_Exercise task_
Reproduce the data below word for word, leaving out the pictures.

========================================

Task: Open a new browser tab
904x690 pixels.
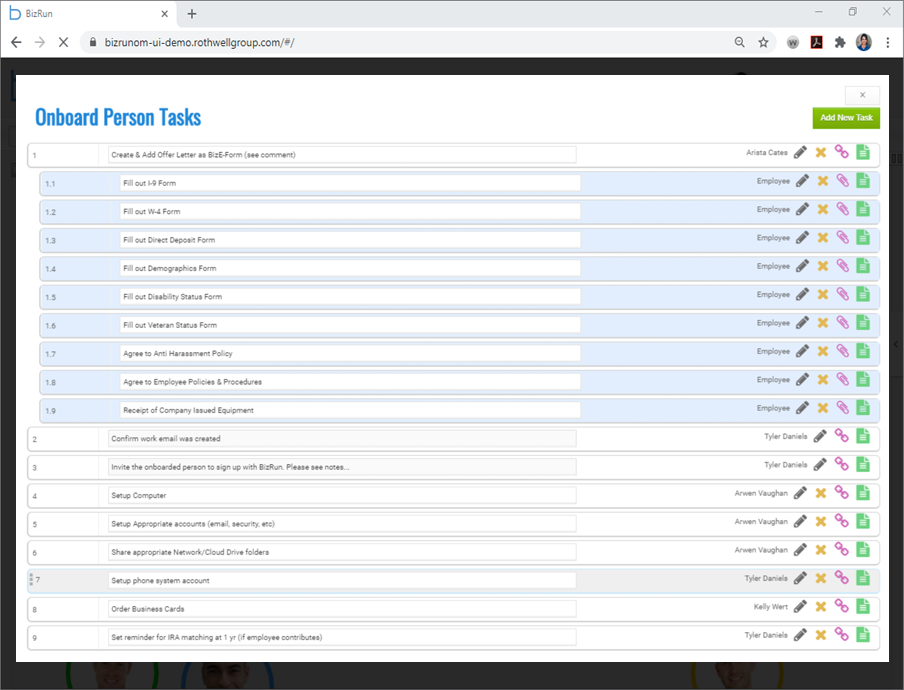Action: tap(192, 14)
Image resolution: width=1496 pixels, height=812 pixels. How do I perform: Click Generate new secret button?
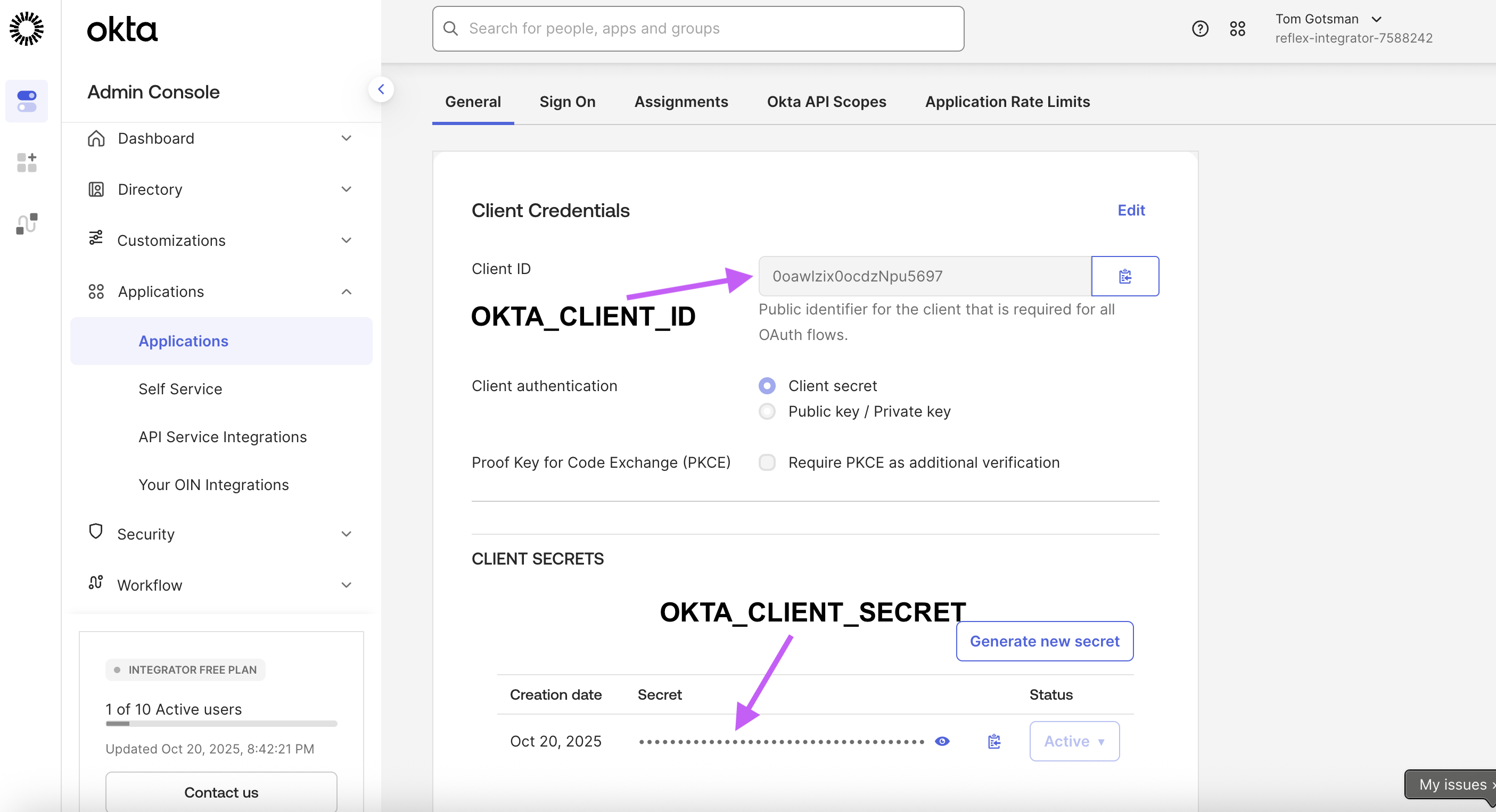point(1043,641)
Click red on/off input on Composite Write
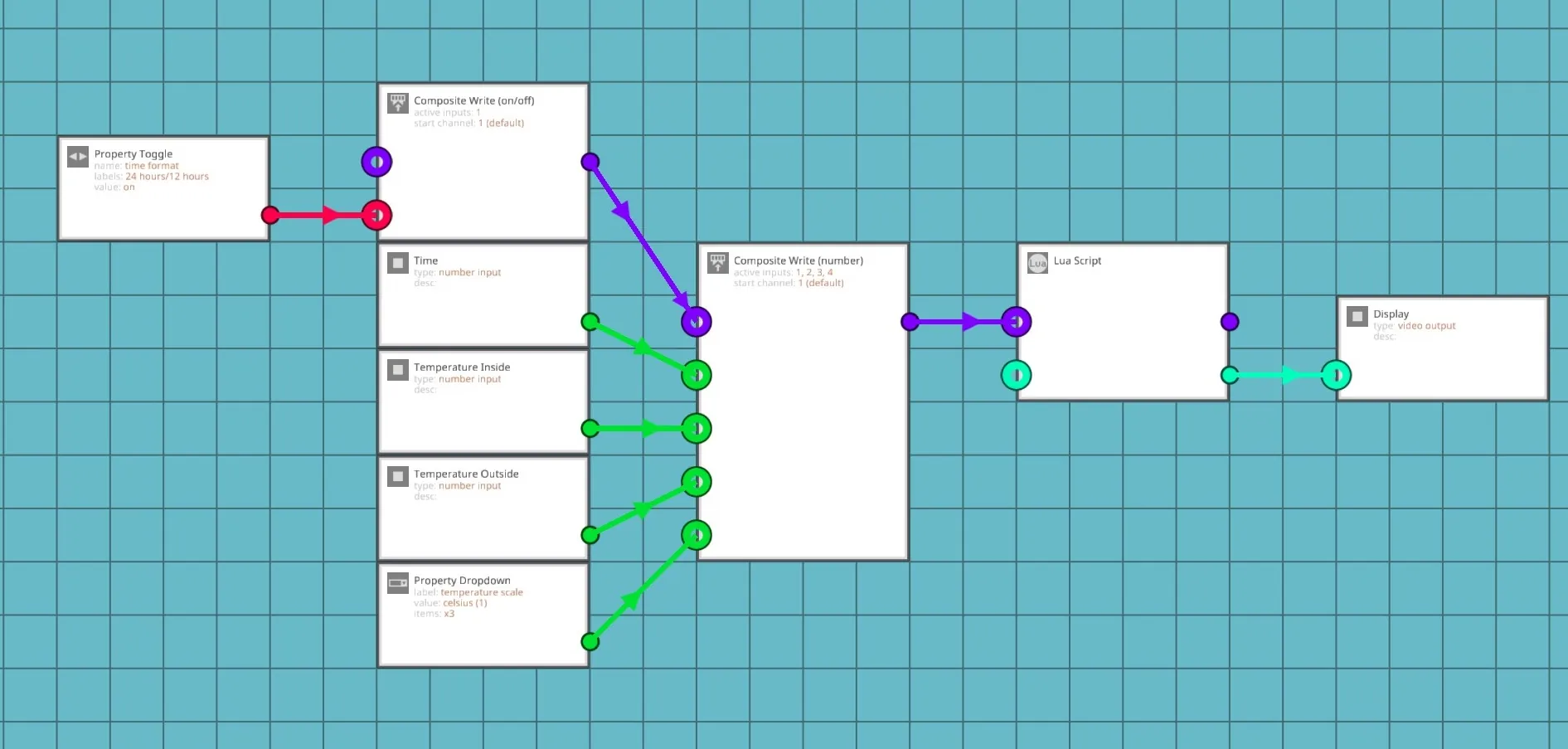Screen dimensions: 1568x749 pos(376,216)
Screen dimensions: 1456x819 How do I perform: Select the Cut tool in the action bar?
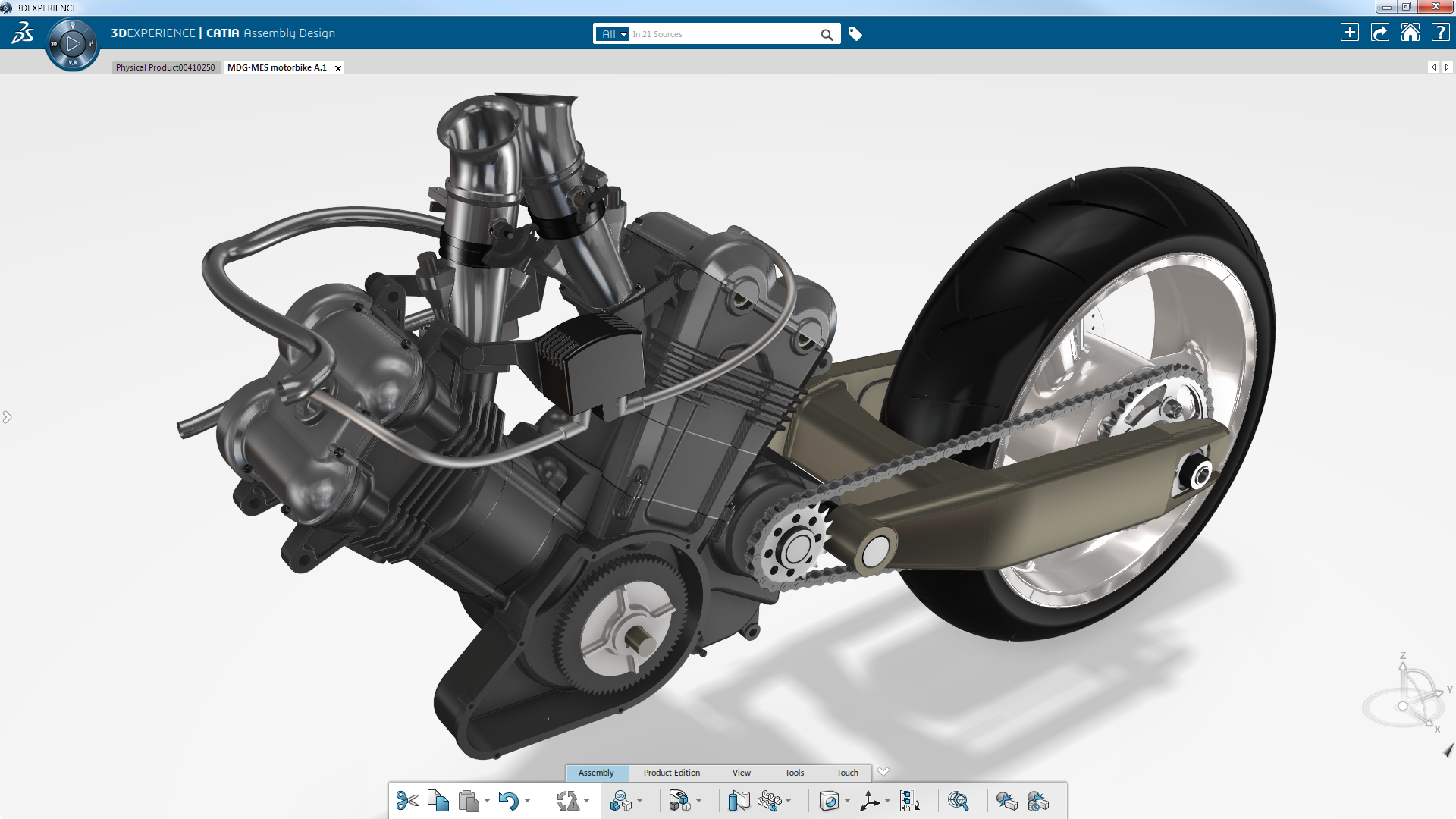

========================================

_Response to this exercise_
Task: Open a new browser tab
904x690 pixels.
Action: tap(192, 14)
Image resolution: width=1496 pixels, height=812 pixels. How do I perform: Click Generate new secret button?
point(1043,641)
Click red on/off input on Composite Write
Screen dimensions: 1568x749 pos(376,216)
Screen dimensions: 1456x819 How do I perform: Select the Cut tool in the action bar?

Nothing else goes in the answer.